> [Challenge]:
Write the next part of the faith schools article, picking up after its last sentence.

> [Selection]:
━━━━━━

Wednesday, November 22, 2006

Faith Schools

Dr Patrick Sookhdeo is a priest in the Church of England. He is of Pakistani origin and is a convert from Islam. He is an academic with several links to various research institutions. This article appeared in the London Evening Standard last September.

Once there were tens. Then there were hundreds. Now Peter Clarke, head of Scotland Yard’s Anti-Terrorist Branch, speaks of thousands of militant British Muslims, indoctrinated and radicalised in British mosques and madrassas.

This is not, primarily, because of the influence of a handful of “preachers of hate”. Islamic extremism has spread in Britain thanks to a particular brand of multiculturalism encouraged by this Government. And until ministers tackle it - especially the influence of Muslim faith schools - all their new efforts to build cohesion will come to very little.

The context goes far beyond Britain. Contemporary Islam has burst out of its colonial restraints. Once colonialism removed power, jihad and territorial control from Islam, it was left a benign force focusing on prayer and good deeds. But contemporary Islam has reverted back to early Islam, with all its theological rage against the non-Muslim world. Issues like Iraq and Afghanistan have become valves for expressing this anger and hatred against Britain and the West.

Increasingly, it is the values and culture of Islam which define the identity of British Muslims. A senior British Muslim leader has defined Muslim identity as: creed, sharia and umma.

The Islamic creed is non-negotiable. Those who do not share this creed are despised as kafir (infidels). Hatred of non-Muslims is preached in many British mosques.

Meanwhile Islamic law, sharia, is deemed by the majority of Muslims unalterable. Its medieval formulations cannot be updated. Yet it is this discriminatory law which many British Muslims wish to see enforced.

━━━━━━

> [Stored rows]:
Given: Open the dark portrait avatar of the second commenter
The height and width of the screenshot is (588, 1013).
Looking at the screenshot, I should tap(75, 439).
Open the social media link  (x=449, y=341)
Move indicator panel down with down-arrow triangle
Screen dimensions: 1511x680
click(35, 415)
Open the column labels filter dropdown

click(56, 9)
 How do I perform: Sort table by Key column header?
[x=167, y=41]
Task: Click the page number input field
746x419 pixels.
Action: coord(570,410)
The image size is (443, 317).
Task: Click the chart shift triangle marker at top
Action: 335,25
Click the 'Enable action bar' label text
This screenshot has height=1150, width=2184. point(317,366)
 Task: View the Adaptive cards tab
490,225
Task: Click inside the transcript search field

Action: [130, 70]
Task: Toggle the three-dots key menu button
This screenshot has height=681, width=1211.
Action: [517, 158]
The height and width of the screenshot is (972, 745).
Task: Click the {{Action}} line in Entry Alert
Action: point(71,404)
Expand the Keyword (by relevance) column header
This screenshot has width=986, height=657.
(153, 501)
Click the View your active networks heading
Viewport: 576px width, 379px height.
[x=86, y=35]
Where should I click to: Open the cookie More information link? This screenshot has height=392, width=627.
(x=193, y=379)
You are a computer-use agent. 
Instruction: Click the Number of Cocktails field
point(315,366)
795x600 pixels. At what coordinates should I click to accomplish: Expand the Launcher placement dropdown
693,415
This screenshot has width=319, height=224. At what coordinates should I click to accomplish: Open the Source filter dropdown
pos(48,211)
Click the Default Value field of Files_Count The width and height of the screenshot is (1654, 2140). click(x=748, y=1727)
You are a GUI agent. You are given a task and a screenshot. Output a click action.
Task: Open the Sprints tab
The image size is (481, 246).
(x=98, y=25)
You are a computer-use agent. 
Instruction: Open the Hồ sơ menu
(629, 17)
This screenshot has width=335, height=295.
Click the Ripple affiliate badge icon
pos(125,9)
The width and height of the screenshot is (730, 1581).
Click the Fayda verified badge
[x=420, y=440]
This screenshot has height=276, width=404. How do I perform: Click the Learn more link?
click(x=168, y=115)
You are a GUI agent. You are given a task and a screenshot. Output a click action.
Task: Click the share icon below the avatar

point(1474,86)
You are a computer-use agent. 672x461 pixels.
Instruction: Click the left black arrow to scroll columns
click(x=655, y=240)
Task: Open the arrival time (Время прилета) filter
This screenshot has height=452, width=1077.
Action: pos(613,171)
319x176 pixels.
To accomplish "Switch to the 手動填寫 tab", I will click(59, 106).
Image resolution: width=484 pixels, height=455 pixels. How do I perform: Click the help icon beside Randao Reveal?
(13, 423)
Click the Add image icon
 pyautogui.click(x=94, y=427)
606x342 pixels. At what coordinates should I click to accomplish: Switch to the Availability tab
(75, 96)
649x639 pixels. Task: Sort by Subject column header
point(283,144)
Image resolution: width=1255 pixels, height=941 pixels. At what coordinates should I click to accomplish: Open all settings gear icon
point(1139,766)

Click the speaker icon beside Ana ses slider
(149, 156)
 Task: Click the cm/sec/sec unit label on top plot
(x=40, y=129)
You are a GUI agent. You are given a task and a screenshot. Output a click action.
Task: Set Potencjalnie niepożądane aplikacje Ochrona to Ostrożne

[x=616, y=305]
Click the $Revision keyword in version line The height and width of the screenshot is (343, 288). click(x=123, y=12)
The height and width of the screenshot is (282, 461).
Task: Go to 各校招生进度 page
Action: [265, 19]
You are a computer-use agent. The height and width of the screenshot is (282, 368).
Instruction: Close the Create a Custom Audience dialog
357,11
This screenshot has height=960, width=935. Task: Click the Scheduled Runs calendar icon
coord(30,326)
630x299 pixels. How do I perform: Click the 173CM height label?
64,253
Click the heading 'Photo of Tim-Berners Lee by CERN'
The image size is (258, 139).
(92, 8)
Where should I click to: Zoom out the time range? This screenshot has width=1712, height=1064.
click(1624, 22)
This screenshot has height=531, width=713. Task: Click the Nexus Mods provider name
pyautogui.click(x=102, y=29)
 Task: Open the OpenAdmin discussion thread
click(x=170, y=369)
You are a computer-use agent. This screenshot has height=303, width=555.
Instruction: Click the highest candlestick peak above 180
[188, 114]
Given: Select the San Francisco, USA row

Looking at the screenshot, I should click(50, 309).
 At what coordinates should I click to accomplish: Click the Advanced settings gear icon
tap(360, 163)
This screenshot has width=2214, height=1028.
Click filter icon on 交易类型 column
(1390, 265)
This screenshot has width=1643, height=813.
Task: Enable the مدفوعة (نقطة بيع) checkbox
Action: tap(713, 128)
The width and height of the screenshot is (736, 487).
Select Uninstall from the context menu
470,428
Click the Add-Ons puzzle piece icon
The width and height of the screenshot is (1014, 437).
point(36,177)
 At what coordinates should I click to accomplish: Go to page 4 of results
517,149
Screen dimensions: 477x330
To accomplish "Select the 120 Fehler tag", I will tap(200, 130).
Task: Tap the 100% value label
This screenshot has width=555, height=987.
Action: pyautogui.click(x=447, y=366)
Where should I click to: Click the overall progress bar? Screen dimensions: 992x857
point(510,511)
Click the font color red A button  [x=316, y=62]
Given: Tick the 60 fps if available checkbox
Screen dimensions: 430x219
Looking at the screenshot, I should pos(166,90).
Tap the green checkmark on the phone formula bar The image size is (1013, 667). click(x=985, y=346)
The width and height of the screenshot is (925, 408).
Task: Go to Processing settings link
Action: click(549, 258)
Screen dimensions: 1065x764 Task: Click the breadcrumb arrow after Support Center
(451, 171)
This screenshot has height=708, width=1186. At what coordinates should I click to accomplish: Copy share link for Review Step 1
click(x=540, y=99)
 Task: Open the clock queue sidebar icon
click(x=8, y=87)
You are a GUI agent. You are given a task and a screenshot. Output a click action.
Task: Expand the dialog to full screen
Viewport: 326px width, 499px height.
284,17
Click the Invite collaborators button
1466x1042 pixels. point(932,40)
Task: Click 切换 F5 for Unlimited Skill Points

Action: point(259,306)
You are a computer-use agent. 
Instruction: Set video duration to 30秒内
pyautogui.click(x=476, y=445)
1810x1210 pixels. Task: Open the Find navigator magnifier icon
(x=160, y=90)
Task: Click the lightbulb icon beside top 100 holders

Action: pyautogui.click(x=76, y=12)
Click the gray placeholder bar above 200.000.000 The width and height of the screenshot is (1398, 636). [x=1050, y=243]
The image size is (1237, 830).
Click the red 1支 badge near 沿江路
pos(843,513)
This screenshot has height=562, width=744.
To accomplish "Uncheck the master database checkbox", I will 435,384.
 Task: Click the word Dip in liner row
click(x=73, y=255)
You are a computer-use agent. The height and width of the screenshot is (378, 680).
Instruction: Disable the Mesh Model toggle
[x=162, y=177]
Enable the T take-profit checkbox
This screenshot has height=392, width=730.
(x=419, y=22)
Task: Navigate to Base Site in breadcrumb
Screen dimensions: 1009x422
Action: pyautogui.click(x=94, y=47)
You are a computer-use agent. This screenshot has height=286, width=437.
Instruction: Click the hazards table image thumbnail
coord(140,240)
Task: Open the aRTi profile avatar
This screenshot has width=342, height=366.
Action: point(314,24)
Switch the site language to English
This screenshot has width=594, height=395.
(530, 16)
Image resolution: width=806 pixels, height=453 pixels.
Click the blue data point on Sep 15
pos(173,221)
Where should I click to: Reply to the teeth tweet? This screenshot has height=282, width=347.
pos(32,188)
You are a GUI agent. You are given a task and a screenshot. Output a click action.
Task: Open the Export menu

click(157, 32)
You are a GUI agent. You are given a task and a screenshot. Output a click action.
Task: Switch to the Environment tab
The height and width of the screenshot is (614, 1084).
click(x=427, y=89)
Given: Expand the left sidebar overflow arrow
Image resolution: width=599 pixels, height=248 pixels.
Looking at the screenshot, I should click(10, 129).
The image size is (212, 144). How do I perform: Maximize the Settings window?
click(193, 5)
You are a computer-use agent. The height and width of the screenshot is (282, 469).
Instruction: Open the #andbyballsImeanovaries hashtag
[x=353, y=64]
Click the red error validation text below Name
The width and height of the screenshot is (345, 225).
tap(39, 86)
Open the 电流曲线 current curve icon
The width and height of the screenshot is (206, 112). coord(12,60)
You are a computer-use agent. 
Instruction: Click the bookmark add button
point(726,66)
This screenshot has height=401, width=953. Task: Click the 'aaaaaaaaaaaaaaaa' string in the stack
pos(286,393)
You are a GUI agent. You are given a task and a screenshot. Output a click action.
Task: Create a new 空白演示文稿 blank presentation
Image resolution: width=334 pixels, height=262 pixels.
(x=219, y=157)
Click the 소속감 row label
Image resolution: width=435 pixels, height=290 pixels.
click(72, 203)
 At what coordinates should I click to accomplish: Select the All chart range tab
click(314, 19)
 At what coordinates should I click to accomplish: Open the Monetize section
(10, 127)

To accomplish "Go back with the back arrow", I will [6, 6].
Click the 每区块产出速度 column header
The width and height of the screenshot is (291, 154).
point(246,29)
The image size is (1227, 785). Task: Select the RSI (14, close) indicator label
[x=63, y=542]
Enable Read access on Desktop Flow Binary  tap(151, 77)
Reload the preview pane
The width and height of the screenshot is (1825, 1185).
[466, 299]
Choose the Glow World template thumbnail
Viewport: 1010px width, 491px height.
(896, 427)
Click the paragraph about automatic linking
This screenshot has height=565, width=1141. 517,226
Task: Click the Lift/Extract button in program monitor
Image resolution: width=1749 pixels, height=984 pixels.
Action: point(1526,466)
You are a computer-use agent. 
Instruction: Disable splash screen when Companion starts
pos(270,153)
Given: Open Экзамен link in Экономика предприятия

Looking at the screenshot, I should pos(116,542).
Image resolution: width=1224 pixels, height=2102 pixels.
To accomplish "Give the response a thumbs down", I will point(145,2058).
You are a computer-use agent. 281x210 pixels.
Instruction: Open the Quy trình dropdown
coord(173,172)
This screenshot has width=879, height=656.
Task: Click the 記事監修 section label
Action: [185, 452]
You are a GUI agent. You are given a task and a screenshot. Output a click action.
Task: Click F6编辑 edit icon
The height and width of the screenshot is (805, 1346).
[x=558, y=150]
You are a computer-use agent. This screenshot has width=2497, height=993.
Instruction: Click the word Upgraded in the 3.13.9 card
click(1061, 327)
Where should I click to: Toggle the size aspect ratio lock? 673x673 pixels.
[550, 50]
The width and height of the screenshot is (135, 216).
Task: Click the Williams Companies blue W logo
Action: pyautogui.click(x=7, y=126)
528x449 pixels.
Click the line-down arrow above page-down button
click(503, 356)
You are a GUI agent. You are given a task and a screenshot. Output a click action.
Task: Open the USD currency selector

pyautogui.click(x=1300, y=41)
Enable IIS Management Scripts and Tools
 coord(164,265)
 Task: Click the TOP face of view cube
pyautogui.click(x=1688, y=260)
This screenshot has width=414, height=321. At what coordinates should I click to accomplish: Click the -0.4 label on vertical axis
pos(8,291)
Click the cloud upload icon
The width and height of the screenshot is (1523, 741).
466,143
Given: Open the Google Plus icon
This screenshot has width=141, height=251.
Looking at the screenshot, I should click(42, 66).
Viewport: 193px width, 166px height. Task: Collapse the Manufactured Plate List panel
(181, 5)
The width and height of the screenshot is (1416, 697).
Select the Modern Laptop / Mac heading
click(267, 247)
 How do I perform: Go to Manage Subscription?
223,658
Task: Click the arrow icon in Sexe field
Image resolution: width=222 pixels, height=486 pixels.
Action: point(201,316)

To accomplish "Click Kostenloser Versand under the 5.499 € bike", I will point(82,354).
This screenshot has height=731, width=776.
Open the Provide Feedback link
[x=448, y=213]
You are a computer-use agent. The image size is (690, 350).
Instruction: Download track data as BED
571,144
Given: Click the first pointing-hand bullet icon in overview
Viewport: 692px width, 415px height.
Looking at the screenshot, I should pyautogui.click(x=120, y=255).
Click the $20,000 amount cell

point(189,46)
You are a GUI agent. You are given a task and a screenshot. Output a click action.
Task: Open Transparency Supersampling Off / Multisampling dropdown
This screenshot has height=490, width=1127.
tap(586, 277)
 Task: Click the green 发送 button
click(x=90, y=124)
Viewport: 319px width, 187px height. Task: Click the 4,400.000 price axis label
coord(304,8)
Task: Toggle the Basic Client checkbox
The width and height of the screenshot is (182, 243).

━━━━━━

> [Reply to the task]:
Finally the umma, the worldwide community of Muslims, is the primary focus of loyalty. It represents the political as well as the religious. Muslims have a duty to defend each other. This defensive jihad is what leads Muslims to go and fight in places such as Iraq.

It might seem paradoxical that the UK, which has granted Muslims greater freedoms than any other Western country, should be the greatest Western incubator of Islamist violence. The explanation lies not only in the radicalisation of Islam but also in the Government’s policy on multiculturalism.

There is a positive aspect to a multiculturalism where people share and enjoy each other’s cultures. But the UK’s well-meaning policy of validating every faith and ethnic community culturally, in a depoliticised way, is na├»ve when it comes to Islam. For Islam does not separate the sacred from the secular: it seeks earthly power over earthly territory. The result is that already the UK has reached the stage of parallel societies, where purely Muslim areas function in isolation.

Worse, this is about to be made semi-official. In West Ham a gigantic mosque is planned by the radical Tablighi Jamaat group. The London Thames Gateway Development Corporation says that the new mosque will make West Ham a “cultural and religious destination”. This will be nothing less than an Islamic quarter of our capital city. But has anyone asked the people of West Ham? The non-Muslims? The moderate Muslims such as Barelwis and Sufis? The Muslim women? And shouldn’t the Government be looking into why a movement claimed as inspiration by a number of convicted terrorists should be allowed to control a whole community?

One must feel grateful for the police’s interception of terrorist plots. Yet we must tackle the root causes, rather than dealing with this threat simply by vigilance and appeasement. Giving in to the demands of Muslim extremists will not turn them into liberals loyal to the UK. They will simply want further concessions.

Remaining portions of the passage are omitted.